* [INPUT DATA]:
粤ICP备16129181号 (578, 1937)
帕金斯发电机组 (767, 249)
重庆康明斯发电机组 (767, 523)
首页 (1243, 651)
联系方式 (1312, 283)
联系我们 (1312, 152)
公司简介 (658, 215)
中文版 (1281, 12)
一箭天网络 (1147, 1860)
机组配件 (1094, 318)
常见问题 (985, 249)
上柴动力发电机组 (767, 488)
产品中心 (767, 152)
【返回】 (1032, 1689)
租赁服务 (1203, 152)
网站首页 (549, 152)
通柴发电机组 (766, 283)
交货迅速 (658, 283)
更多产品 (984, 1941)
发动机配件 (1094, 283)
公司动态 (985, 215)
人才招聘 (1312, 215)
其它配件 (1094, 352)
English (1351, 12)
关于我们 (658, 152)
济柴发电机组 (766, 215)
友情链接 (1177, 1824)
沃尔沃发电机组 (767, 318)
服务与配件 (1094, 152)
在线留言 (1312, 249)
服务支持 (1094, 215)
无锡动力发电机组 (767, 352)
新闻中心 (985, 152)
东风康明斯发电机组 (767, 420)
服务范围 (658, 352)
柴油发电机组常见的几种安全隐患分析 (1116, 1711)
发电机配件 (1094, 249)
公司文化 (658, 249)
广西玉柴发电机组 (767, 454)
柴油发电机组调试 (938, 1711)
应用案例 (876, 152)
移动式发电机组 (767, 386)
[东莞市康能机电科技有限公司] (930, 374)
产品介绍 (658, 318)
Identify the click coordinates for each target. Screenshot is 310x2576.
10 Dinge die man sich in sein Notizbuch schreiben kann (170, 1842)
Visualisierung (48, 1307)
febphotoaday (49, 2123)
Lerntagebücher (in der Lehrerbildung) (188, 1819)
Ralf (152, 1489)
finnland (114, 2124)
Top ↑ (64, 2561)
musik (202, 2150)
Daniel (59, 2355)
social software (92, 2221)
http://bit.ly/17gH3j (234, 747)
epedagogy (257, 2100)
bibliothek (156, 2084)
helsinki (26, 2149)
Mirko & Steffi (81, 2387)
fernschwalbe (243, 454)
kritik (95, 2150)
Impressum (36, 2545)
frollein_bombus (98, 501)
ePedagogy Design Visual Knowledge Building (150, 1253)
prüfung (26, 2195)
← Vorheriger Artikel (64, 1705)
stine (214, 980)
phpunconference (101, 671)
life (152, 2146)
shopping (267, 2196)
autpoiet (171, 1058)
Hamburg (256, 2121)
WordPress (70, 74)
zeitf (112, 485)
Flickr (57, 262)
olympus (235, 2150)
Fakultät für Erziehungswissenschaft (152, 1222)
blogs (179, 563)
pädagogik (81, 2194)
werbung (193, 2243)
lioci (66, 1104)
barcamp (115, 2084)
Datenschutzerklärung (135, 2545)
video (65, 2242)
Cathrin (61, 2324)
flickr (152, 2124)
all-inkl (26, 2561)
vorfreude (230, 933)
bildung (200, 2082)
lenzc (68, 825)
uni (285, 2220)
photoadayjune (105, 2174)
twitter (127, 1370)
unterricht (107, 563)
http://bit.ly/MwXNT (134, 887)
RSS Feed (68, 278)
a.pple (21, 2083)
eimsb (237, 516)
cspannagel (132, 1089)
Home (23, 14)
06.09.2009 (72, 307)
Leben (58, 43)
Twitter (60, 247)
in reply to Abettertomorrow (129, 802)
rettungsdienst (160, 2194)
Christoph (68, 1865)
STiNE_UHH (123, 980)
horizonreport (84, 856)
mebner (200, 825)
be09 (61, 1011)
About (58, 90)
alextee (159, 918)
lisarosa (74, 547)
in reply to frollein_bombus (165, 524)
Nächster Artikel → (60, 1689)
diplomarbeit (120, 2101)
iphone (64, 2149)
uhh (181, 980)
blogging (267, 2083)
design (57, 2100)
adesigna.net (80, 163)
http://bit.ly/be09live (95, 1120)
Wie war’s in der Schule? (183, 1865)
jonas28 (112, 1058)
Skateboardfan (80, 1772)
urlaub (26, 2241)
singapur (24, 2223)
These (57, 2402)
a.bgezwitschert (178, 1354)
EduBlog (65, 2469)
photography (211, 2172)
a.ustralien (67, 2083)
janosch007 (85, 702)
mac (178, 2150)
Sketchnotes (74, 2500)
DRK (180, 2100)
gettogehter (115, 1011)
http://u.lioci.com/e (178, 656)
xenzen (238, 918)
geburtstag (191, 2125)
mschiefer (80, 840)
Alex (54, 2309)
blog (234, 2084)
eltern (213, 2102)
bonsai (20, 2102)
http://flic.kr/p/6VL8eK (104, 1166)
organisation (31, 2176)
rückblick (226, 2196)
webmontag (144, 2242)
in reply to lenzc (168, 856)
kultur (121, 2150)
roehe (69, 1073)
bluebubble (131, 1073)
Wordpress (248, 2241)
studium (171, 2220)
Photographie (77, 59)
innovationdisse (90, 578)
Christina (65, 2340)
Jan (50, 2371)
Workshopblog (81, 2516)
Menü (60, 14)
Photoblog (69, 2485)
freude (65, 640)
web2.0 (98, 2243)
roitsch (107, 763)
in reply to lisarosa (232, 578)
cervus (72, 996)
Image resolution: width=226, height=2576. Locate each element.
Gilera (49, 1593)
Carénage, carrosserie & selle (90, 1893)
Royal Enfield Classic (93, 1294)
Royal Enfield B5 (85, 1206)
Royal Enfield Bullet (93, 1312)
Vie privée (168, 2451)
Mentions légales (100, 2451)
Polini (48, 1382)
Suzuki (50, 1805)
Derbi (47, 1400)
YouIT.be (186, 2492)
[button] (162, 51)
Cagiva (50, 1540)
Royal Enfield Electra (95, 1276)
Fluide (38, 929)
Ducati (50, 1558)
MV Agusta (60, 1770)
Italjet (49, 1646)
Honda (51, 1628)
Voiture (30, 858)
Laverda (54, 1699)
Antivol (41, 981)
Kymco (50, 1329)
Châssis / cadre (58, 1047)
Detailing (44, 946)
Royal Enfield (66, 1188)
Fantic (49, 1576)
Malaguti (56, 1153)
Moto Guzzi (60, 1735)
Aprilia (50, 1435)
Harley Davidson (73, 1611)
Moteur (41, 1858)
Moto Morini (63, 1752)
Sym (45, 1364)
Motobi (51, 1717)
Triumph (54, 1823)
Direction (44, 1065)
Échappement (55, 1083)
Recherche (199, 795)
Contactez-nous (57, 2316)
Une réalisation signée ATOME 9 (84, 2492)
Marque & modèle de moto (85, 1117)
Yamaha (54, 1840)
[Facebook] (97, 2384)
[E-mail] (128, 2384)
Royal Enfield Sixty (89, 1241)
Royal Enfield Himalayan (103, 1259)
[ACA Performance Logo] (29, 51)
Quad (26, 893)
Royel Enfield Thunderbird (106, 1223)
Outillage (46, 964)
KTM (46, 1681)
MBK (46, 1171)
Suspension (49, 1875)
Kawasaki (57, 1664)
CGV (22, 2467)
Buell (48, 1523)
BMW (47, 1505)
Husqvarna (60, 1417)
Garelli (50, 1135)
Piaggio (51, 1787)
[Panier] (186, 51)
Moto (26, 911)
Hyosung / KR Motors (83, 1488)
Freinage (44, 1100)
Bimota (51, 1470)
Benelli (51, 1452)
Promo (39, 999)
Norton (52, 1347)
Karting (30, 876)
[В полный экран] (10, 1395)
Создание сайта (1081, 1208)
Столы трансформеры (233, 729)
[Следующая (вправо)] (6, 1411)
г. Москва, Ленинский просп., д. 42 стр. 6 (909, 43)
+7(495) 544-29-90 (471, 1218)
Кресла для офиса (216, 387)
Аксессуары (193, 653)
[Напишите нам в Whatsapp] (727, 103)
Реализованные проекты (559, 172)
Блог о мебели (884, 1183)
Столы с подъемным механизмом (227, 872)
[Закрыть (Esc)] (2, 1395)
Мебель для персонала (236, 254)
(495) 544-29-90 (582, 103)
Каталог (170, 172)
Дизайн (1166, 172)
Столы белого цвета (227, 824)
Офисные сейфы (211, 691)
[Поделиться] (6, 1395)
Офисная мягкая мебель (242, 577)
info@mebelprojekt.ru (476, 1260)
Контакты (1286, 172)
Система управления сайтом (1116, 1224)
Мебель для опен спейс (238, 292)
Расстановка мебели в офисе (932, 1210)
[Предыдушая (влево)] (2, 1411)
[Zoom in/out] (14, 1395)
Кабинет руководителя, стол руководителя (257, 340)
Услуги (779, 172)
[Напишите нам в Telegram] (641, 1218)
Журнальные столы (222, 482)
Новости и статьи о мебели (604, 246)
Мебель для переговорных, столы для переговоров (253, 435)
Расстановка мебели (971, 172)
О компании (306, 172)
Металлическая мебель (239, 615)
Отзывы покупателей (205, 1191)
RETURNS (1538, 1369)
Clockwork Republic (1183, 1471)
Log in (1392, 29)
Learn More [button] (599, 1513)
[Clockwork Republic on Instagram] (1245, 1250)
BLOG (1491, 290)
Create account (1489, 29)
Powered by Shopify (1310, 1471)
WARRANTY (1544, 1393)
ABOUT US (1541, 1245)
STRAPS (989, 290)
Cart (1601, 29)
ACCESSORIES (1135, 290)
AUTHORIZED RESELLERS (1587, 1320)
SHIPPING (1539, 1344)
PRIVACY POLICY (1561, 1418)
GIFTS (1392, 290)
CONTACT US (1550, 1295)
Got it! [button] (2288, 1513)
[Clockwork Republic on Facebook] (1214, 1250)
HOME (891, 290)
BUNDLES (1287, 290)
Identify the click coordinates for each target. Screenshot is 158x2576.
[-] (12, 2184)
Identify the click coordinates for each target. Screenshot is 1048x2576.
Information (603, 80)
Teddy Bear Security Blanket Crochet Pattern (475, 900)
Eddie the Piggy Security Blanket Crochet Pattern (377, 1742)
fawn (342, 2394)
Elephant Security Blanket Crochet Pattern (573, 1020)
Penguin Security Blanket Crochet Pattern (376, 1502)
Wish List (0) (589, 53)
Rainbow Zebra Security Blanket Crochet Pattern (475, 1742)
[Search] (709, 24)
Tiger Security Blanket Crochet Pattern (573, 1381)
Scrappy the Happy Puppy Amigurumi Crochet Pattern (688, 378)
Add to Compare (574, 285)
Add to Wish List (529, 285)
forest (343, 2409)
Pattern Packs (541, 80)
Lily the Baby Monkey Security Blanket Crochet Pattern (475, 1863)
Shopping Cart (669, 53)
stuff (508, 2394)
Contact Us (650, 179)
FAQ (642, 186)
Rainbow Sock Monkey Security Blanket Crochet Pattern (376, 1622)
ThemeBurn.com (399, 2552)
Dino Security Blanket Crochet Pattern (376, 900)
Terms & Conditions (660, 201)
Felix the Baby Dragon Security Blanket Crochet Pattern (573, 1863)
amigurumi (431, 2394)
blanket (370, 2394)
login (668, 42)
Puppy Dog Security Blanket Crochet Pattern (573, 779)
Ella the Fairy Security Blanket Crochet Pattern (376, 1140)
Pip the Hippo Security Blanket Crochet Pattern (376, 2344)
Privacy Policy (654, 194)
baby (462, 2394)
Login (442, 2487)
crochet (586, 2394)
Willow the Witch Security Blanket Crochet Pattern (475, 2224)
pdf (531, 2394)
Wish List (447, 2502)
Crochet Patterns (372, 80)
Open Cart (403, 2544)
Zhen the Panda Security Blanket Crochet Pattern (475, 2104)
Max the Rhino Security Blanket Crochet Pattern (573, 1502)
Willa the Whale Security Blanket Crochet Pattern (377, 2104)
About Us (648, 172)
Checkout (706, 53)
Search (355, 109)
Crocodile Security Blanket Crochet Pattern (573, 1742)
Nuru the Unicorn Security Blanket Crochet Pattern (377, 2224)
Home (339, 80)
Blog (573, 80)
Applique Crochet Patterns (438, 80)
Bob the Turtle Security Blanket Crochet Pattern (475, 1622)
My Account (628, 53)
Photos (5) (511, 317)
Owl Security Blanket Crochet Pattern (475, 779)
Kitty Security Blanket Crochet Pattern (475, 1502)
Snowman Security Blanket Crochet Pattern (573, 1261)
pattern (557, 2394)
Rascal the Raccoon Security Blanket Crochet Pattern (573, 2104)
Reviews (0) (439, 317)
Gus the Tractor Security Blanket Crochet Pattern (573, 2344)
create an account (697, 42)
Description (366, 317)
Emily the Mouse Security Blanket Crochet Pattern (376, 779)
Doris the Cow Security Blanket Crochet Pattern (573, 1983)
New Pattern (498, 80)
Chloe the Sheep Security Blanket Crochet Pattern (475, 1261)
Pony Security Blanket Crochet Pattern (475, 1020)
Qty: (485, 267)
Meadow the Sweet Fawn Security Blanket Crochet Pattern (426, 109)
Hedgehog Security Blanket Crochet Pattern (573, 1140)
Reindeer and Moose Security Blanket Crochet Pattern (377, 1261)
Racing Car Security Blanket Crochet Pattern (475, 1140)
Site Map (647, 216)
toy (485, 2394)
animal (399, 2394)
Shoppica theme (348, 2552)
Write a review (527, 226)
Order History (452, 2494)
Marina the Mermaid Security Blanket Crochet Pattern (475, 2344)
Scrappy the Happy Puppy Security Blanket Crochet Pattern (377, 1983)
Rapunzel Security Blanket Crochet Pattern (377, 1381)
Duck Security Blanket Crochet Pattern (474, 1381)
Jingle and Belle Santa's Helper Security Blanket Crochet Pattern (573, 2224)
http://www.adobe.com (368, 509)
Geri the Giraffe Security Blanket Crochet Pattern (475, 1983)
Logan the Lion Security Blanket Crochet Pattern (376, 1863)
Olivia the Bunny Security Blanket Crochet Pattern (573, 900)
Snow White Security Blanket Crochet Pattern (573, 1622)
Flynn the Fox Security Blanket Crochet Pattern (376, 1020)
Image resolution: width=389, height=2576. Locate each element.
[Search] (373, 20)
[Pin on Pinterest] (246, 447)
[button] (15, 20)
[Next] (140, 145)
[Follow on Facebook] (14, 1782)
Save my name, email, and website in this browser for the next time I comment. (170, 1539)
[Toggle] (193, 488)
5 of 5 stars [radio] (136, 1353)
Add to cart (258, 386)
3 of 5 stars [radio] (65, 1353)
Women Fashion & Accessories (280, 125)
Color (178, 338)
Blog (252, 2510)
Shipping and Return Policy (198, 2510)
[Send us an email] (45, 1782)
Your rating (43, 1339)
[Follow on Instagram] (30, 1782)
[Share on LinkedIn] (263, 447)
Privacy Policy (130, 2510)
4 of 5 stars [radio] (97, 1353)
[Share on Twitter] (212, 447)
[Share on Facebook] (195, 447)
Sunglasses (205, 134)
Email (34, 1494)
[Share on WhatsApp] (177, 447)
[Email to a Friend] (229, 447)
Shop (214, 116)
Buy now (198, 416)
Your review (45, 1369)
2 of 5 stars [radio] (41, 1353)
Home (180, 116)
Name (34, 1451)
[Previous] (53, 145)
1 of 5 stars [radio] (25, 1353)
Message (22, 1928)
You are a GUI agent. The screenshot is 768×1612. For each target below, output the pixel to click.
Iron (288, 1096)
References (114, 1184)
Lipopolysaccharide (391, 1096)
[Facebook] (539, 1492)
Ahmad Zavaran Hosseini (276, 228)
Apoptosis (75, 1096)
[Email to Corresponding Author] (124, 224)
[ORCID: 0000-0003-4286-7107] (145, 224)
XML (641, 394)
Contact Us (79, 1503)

* [WHAT YOU WILL DO]: The first line of the entries above and every line after it, up to and including the line with "flickr (152, 2124)", should be set down exactly.

* [OUTPUT BELOW]:
粤ICP备16129181号 (578, 1937)
帕金斯发电机组 (767, 249)
重庆康明斯发电机组 (767, 523)
首页 (1243, 651)
联系方式 (1312, 283)
联系我们 (1312, 152)
公司简介 (658, 215)
中文版 (1281, 12)
一箭天网络 (1147, 1860)
机组配件 (1094, 318)
常见问题 (985, 249)
上柴动力发电机组 (767, 488)
产品中心 (767, 152)
【返回】 (1032, 1689)
租赁服务 (1203, 152)
网站首页 (549, 152)
通柴发电机组 (766, 283)
交货迅速 (658, 283)
更多产品 (984, 1941)
发动机配件 (1094, 283)
公司动态 (985, 215)
人才招聘 (1312, 215)
其它配件 (1094, 352)
English (1351, 12)
关于我们 (658, 152)
济柴发电机组 (766, 215)
友情链接 (1177, 1824)
沃尔沃发电机组 (767, 318)
服务与配件 (1094, 152)
在线留言 (1312, 249)
服务支持 (1094, 215)
无锡动力发电机组 (767, 352)
新闻中心 (985, 152)
东风康明斯发电机组 (767, 420)
服务范围 (658, 352)
柴油发电机组常见的几种安全隐患分析 (1116, 1711)
发电机配件 (1094, 249)
公司文化 (658, 249)
广西玉柴发电机组 (767, 454)
柴油发电机组调试 (938, 1711)
应用案例 (876, 152)
移动式发电机组 (767, 386)
[东莞市康能机电科技有限公司] (930, 374)
产品介绍 (658, 318)
Identify the click coordinates for each target. Screenshot is 310x2576.
10 Dinge die man sich in sein Notizbuch schreiben kann (170, 1842)
Visualisierung (48, 1307)
febphotoaday (49, 2123)
Lerntagebücher (in der Lehrerbildung) (188, 1819)
Ralf (152, 1489)
finnland (114, 2124)
Top ↑ (64, 2561)
musik (202, 2150)
Daniel (59, 2355)
social software (92, 2221)
http://bit.ly/17gH3j (234, 747)
epedagogy (257, 2100)
bibliothek (156, 2084)
helsinki (26, 2149)
Mirko & Steffi (81, 2387)
fernschwalbe (243, 454)
kritik (95, 2150)
Impressum (36, 2545)
frollein_bombus (98, 501)
ePedagogy Design Visual Knowledge Building (150, 1253)
prüfung (26, 2195)
← Vorheriger Artikel (64, 1705)
stine (214, 980)
phpunconference (101, 671)
life (152, 2146)
shopping (267, 2196)
autpoiet (171, 1058)
Hamburg (256, 2121)
WordPress (70, 74)
zeitf (112, 485)
Flickr (57, 262)
olympus (235, 2150)
Fakultät für Erziehungswissenschaft (152, 1222)
blogs (179, 563)
pädagogik (81, 2194)
werbung (193, 2243)
lioci (66, 1104)
barcamp (115, 2084)
Datenschutzerklärung (135, 2545)
video (65, 2242)
Cathrin (61, 2324)
flickr (152, 2124)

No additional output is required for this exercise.